The White House said on 5 June that the National Institutes of Health would stop funding new projects involving fetal tissue and that a $2 million (£1.6 million) per year contract with the University of California, San Francisco, would be immediately cancelled.
Other university research projects working with fetal matter would be assessed on a case-by-case basis, the Department of Health and Human Services said.
The move has sparked anger from the scientific community, who argue there is no suitable alternative for many life-saving studies.
The announcement is the latest in a series of recent moves pushed by the Trump administration and supported by pro-life lobbyists, who believe that the use of human tissue including unborn embryos or terminated fetuses within science is unethical.
In the months leading up to the decision, sector leaders including NIH director Francis Collins defended the importance of fetal tissue across a range of medical disciplines, stressing that its use had led to advances in medical vaccines and helped cure diseases.
Lawrence Goldstein, distinguished professor and director of the stem cell programme at the University of California, San Diego, said the decision was bad news for US science. “It blocks important future research vital to the development of new therapies,” he said.
Moreover, the targeting of one particular strand of medical research was an insult to scientific expertise and set a sombre tone for academic autonomy, he added. “It’s terrible. Our community follows long-standing ethical guidelines supported by Democratic and Republican presidents and congresses to pursue this important research,” Professor Goldstein said, adding: “We will continue to follow these guidelines.”
Pro-life groups have long campaigned for scientists to seek alternative material for fetal tissue research, but Professor Goldstein warned that the material was impossible to replicate in a way the same campaigners would approve of.
“Of course researchers will consider, use and develop alternatives wherever possible, but at this point in time and in the foreseeable future, so-called alternatives cannot legitimately replace fetal tissue in research,” he explained. “In fact, validating alternatives will require fetal tissue as a gold standard comparison,” he added, resulting in a paradox whereby further experiments to seek alternatives would require fetal tissue themselves.
While there was “lots of valuable research being done outside of [the] NIH intramural programme”, the new restrictions will put pressure on researchers in the field to secure funds by other means. “All non-NIH sources will need to help out with [funding the gap],” he concluded.

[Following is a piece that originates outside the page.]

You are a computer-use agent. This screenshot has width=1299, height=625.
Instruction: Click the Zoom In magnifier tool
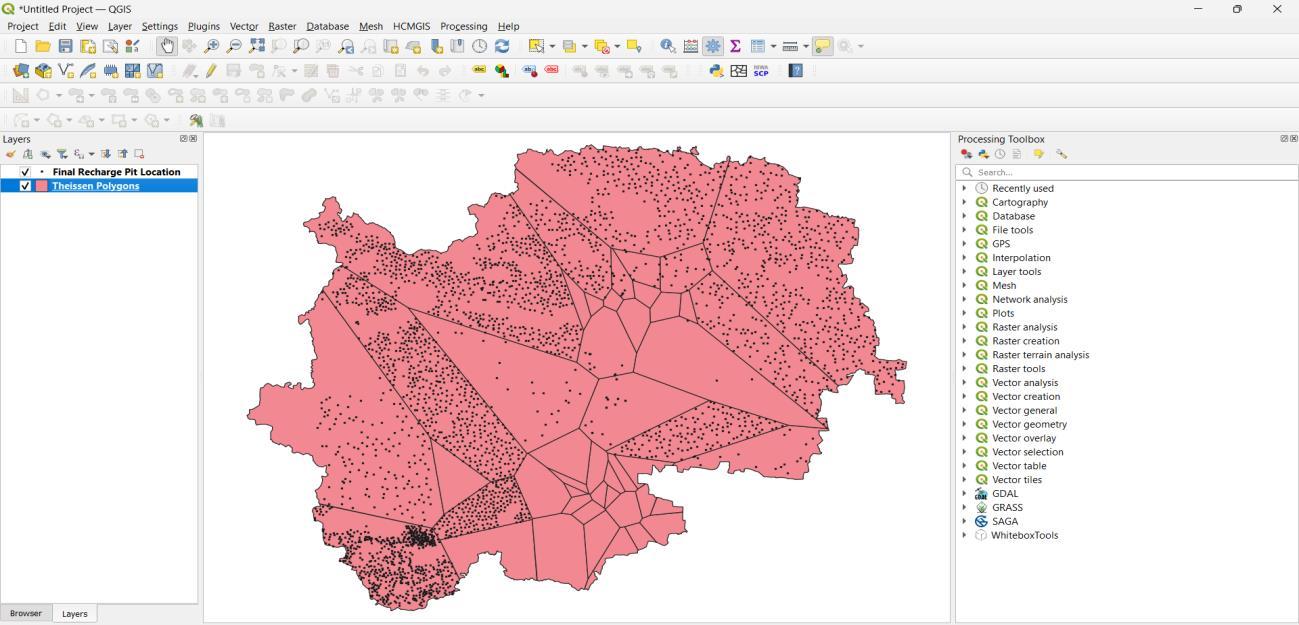point(212,46)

Issuing a statement, the Department of Health and Human Services said: “Promoting the dignity of human life from conception to natural death is one of the very top priorities of President Trump’s administration.”
About 200 research projects involving fetal tissue and conducted at universities using grants from the NIH will be permitted to continue until their funding expires, the body confirmed, but ethics advisory boards would be appointed to review ongoing projects to determine whether or not to renew funding beyond that.